The El Paso Court of Appeals has affirmed a trial court’s denial of a trucking company’s motion to compel arbitration in an employment dispute with one of its drivers.
Arrow Freight Management, Inc. v. Ruben Contreras (No. 08-23-00082-CV; January 18, 2024) stemmed from a personal injury lawsuit brought by Contreras, a truck driver for Arrow, against his employer. Contreras alleges that when working in the course and scope of his employment on the premises of a third party, he slipped and fell on some ice and sustained injuries. He further alleged that Arrow negligently sent him to work without the proper training and equipment for the conditions of the premises on which he was injured. Arrow moved to compel arbitration, citing an employment agreement Contreras signed that contained an arbitration provision. Contreras responded that the FAA did not apply to this dispute because a statutory exception applied in this case. The trial court agreed and denied the motion to compel. Arrow appealed.

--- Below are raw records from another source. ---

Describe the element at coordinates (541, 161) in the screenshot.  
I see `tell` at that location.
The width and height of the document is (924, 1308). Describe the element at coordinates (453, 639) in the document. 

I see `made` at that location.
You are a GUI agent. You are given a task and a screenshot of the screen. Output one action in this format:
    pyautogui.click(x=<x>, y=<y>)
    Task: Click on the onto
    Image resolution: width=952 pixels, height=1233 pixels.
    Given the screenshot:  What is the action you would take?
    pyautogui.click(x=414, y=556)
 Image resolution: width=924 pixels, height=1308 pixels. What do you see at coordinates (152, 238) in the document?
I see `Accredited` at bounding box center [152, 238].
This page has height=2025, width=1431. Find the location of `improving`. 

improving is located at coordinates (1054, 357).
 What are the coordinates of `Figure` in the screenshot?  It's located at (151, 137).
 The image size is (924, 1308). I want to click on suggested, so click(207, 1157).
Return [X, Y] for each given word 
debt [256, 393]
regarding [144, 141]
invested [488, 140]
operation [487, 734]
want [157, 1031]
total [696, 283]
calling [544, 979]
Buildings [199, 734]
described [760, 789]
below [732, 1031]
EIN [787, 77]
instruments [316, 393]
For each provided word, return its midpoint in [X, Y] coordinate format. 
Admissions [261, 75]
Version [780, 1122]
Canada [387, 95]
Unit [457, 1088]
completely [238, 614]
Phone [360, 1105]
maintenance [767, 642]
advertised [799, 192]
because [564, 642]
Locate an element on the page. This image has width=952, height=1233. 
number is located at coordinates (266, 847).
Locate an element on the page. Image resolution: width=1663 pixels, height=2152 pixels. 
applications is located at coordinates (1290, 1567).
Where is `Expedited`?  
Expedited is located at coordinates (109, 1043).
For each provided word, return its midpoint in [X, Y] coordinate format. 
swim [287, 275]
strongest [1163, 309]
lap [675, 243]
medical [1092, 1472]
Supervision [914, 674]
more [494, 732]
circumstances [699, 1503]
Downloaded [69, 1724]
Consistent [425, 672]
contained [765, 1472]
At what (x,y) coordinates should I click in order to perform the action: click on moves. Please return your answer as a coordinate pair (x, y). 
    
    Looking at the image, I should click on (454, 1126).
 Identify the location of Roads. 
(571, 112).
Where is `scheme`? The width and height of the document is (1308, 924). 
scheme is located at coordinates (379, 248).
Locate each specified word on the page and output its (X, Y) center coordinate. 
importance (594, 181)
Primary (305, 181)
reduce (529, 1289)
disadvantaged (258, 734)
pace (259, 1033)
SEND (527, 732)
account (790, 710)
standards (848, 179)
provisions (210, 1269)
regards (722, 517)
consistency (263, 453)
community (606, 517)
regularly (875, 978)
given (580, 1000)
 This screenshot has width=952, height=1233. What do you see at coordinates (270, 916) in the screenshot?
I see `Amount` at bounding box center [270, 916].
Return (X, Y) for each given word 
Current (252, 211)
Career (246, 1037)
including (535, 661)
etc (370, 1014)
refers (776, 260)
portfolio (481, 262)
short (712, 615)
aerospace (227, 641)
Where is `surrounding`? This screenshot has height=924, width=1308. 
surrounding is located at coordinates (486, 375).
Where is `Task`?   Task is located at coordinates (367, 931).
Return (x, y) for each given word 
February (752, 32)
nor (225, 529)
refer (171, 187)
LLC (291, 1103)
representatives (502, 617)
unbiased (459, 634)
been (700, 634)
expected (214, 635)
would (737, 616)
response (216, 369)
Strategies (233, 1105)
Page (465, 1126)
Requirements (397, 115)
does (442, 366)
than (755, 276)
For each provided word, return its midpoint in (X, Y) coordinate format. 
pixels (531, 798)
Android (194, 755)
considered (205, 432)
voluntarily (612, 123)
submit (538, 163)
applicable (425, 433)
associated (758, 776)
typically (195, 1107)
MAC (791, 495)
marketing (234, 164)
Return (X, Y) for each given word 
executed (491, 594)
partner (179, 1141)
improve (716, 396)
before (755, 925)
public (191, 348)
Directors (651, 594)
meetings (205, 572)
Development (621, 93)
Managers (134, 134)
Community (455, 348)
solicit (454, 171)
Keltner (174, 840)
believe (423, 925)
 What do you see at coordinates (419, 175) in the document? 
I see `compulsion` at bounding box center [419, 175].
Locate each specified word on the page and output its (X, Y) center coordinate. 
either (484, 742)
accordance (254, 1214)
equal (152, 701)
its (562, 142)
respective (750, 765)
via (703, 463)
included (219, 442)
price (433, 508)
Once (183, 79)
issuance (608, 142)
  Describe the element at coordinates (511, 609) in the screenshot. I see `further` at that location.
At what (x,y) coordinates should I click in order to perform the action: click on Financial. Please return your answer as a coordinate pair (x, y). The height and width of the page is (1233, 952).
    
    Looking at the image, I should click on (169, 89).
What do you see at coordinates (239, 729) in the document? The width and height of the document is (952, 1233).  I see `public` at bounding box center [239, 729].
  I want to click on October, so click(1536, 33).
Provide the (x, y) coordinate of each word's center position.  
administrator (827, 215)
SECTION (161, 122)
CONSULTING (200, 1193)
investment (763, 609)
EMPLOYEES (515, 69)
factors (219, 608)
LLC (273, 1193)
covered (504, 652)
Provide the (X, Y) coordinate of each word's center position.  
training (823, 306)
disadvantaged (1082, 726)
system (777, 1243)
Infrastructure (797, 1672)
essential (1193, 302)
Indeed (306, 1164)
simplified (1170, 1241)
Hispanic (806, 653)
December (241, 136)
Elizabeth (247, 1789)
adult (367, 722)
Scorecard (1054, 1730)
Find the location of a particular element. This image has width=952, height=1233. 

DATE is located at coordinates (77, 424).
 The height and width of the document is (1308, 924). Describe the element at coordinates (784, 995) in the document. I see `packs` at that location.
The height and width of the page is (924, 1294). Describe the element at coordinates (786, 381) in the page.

The court of appeals affirmed. The issue before the court was whether the FAA exemption from mandatory arbitration for “contracts of employment of seamen, railroad employees, or any other class of workers engaged in foreign or interstate commerce” covered Contreras, whom the company hired as a truck driver. Arrow argued that the arbitration agreement was not a “contract of employment” because the agreement stated as such and Contreras was an at-will employee. Pointing out that a transportation company could evade the FAA exemption simply by inserting a sentence into an arbitration provision disclaiming a contract of employment, the court rejected this argument, holding that the exemption applied to at-will employees (citations omitted). Moreover, the court held, Contreras had to choose between accepting the arbitration agreement (by working more than three days) or losing his job. The agreement thus constituted a condition of employment and, as such, a “contract of employment” under the FAA (citations omitted).
The next question was whether Contreras was a “transportation worker.” The court laid out the eight-part test established in Lenz v. Yellow Transp., Inc., 431 F.3d 348, 352 (8th Cir. 2005) but determined that it was not necessary to apply it because Contreras was a driver, not a non-driver employee (noting that the test has been applied to bring under the exemption a mechanic, an orientation instructor, and a customer-service representative). The question then became whether Contreras was engaged in interstate commerce. Arrow argued that because Contreras rarely drove outside the state, instead driving Texas routes, he was not so engaged. The court disagreed, noting that the question was whether Contreras was part of a “class” of worker engaged in interstate commerce, not whether the exemption applied to an individual driver. In other words, whether Contreras ever crossed state lines was irrelevant to the inquiry (citations omitted). Since Arrow, Contreras’s employer, was engaged in interstate commerce in 24 states, its drivers as a class satisfied the FAA exemption.